Records for locating described items:
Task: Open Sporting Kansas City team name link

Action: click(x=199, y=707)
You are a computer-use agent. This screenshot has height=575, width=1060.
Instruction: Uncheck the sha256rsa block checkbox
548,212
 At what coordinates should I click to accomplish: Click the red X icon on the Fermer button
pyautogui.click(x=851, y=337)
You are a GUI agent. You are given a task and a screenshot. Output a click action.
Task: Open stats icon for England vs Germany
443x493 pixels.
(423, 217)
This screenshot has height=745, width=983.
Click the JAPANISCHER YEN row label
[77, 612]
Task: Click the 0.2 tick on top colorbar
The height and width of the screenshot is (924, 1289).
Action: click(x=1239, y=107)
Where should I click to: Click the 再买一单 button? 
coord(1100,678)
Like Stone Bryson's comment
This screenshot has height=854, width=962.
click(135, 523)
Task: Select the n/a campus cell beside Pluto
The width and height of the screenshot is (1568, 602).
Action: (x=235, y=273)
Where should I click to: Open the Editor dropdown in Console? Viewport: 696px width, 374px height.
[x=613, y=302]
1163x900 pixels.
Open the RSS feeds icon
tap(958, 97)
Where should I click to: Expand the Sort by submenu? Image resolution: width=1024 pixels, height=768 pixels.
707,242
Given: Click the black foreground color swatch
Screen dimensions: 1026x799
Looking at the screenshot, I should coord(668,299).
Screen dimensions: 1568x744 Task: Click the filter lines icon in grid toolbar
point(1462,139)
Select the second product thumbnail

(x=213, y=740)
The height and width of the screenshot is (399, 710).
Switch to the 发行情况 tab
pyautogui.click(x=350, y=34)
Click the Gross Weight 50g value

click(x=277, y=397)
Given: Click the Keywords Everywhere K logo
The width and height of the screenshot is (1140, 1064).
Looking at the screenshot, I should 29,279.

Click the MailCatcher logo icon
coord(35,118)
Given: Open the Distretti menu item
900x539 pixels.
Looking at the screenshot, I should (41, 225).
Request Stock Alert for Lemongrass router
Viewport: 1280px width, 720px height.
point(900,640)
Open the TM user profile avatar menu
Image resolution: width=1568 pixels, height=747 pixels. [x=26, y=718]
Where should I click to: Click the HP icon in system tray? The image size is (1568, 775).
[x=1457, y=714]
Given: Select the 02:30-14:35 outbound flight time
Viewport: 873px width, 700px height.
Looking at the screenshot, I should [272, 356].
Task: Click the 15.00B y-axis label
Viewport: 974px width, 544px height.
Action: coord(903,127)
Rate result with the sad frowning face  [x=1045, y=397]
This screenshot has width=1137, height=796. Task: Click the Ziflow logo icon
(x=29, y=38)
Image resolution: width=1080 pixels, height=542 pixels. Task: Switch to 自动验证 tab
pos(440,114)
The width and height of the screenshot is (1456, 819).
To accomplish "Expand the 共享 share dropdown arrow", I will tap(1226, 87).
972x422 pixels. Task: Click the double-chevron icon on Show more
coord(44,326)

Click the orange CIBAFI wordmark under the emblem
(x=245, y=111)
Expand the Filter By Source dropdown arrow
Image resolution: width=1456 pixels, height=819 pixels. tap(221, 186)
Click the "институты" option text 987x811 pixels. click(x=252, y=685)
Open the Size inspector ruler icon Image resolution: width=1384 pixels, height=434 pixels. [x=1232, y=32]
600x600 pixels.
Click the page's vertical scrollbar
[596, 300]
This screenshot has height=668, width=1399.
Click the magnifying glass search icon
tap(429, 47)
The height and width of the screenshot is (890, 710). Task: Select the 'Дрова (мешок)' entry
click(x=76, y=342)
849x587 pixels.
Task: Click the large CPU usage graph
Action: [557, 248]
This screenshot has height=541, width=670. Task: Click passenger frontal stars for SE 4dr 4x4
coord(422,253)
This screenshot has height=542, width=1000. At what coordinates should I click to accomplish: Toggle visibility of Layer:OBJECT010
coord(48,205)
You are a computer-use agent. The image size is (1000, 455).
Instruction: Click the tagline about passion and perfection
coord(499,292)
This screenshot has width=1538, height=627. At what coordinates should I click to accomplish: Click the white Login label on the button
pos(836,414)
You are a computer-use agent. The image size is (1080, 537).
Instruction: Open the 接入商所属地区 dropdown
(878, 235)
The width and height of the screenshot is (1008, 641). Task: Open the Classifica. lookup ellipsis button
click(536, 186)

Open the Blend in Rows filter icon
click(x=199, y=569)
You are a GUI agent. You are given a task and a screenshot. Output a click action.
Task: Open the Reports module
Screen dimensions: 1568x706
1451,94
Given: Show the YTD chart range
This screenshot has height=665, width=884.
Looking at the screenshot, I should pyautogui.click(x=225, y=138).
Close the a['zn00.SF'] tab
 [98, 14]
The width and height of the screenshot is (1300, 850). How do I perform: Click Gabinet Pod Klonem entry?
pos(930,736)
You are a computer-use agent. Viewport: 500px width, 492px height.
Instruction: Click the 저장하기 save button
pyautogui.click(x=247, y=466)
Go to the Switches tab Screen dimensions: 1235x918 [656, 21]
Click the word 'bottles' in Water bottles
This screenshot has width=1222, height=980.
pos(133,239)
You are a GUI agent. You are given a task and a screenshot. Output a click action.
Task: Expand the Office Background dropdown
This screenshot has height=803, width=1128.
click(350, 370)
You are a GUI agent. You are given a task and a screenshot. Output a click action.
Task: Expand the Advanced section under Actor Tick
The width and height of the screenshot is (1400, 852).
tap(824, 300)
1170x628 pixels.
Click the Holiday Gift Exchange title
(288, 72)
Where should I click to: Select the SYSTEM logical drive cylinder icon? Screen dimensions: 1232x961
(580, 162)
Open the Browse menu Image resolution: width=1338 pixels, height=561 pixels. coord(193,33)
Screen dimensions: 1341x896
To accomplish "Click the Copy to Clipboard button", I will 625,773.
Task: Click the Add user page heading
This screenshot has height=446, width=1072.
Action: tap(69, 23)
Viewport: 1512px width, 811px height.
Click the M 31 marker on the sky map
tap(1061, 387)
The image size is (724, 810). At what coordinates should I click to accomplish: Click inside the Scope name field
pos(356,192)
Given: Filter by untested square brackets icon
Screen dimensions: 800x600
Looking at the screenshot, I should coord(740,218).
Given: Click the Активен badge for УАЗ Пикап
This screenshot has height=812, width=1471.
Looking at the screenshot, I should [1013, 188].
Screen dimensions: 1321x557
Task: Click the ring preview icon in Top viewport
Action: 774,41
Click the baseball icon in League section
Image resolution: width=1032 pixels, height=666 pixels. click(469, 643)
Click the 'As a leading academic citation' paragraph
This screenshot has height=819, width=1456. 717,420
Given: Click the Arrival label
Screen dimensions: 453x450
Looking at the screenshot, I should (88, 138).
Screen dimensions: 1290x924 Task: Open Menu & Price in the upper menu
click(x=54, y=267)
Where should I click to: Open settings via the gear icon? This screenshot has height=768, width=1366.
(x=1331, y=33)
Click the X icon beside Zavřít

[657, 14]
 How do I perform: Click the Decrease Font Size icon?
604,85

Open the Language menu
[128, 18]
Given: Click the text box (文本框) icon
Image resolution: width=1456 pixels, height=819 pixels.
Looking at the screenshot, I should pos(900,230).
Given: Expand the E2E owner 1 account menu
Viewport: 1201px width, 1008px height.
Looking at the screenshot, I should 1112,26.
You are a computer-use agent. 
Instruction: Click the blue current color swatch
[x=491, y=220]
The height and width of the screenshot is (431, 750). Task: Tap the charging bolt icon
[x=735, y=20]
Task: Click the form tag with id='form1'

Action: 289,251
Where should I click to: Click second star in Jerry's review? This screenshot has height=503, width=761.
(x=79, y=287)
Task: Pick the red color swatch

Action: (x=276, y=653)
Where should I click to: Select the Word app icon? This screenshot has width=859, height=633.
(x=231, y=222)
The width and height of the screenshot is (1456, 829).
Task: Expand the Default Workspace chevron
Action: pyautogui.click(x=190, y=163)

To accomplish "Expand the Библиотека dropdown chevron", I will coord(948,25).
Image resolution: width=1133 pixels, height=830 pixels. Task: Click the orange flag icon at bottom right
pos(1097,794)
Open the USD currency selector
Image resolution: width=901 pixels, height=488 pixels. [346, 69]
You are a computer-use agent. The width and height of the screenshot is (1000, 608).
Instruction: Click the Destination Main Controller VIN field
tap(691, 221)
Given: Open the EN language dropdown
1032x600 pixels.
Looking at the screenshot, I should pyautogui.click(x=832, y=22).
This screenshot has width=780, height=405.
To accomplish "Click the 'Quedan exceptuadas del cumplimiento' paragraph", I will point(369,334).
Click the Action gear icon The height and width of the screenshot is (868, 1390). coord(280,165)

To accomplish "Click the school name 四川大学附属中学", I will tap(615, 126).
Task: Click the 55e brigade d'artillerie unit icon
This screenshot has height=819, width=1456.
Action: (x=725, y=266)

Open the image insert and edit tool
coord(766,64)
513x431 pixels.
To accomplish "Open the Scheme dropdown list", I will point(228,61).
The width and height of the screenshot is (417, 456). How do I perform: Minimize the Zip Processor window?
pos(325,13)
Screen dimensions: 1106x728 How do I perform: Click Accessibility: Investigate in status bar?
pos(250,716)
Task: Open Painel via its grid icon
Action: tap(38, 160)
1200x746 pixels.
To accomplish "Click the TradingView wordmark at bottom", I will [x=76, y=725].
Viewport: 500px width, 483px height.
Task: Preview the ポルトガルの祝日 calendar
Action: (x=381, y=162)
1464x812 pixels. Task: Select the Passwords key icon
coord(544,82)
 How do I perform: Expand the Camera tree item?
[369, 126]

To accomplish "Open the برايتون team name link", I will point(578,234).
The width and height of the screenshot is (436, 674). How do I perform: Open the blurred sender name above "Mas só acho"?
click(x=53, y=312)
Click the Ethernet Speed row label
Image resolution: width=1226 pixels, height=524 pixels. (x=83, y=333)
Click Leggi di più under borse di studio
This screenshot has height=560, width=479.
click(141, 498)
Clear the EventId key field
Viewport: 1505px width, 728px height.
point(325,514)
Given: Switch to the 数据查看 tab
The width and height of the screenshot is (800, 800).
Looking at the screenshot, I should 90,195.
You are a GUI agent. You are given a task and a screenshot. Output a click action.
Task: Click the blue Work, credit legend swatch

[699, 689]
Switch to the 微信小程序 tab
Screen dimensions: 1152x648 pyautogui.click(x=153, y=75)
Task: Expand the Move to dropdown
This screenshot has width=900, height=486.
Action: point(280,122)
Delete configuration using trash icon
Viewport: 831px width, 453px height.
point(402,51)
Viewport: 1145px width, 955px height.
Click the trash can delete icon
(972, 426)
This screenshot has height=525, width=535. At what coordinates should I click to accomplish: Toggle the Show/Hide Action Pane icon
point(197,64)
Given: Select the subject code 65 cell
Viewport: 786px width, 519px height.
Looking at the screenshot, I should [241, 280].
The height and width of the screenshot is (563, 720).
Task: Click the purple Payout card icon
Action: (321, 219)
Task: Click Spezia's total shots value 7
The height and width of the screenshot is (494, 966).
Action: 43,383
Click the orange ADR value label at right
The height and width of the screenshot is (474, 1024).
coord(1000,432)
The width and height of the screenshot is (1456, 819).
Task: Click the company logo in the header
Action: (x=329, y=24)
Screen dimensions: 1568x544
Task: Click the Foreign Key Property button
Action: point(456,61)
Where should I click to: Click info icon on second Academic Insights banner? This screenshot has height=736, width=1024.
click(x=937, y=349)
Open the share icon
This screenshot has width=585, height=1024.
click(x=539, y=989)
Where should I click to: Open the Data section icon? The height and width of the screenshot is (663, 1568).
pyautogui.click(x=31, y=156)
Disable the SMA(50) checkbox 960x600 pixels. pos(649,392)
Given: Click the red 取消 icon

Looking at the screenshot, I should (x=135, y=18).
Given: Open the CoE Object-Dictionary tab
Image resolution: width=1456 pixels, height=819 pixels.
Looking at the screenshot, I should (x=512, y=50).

### WRITTEN INSTRUCTION
Write out the lines above without any change, starting at the line that contains "Given: Open the CoE Object-Dictionary tab" and stopping after the final line of the records.

### EXERCISE RESULT
Given: Open the CoE Object-Dictionary tab
Image resolution: width=1456 pixels, height=819 pixels.
Looking at the screenshot, I should (x=512, y=50).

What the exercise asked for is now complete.